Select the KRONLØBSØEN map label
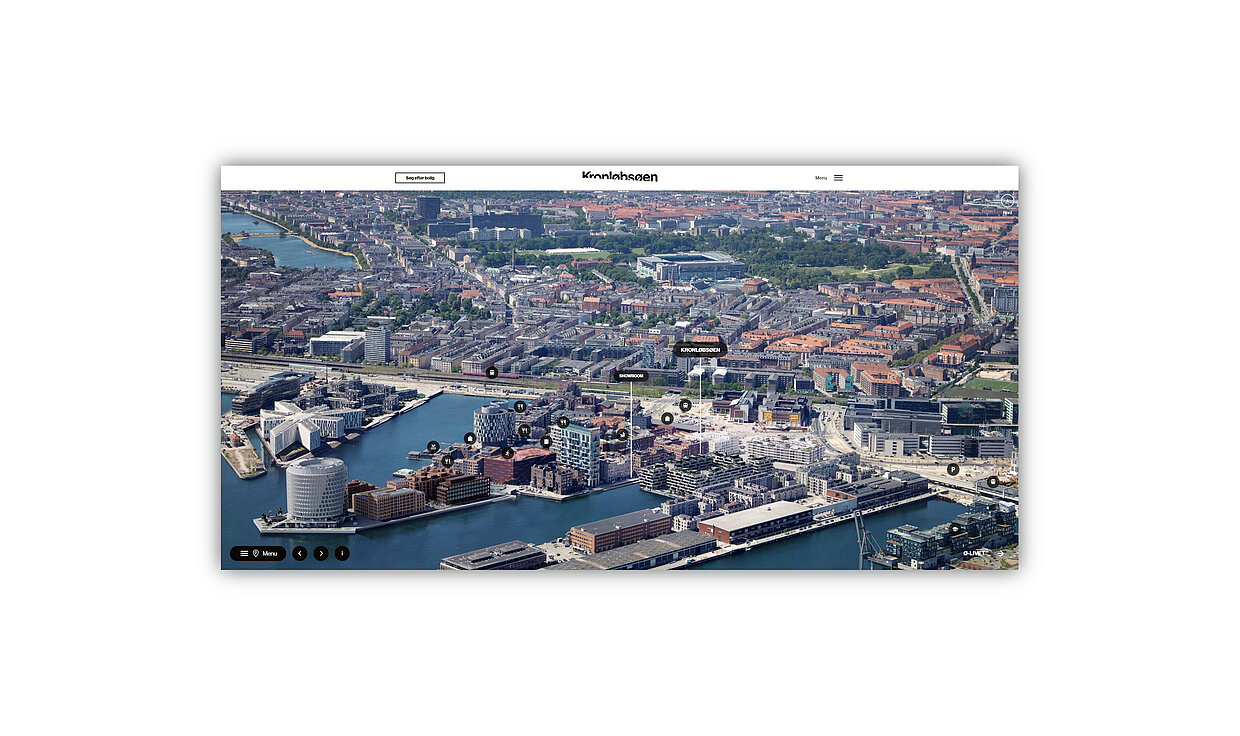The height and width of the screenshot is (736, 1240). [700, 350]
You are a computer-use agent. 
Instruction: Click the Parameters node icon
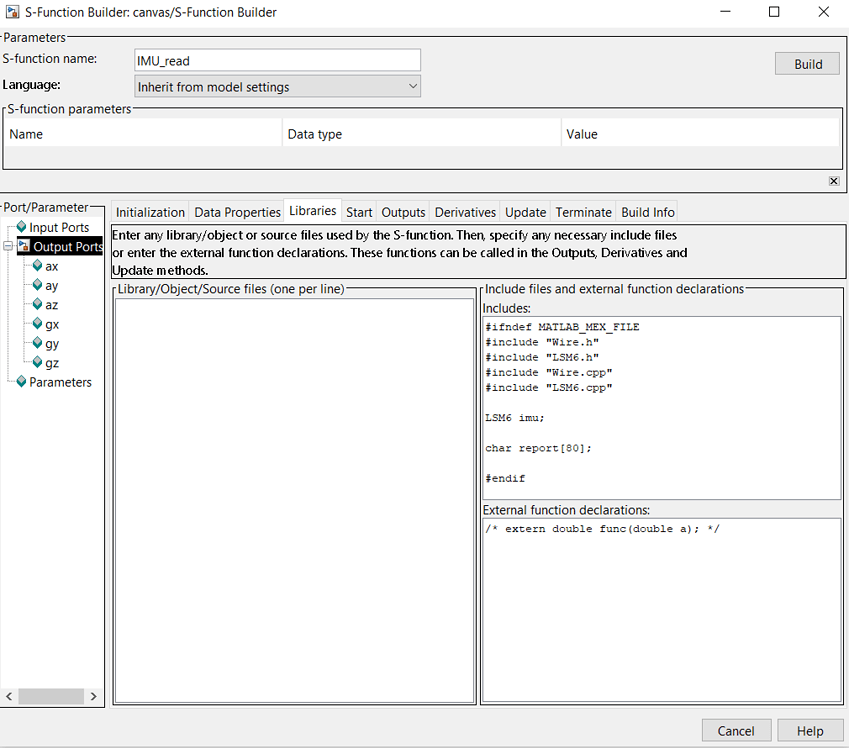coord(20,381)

####################

Transcribe the items word for word, starting at the line containing "You are a computer-use agent." and continuing through the last item, with both ends included. Leave the pictures out of your copy.

(Exercise answer)
You are a computer-use agent. 
Instruction: Click the Parameters node icon
coord(20,381)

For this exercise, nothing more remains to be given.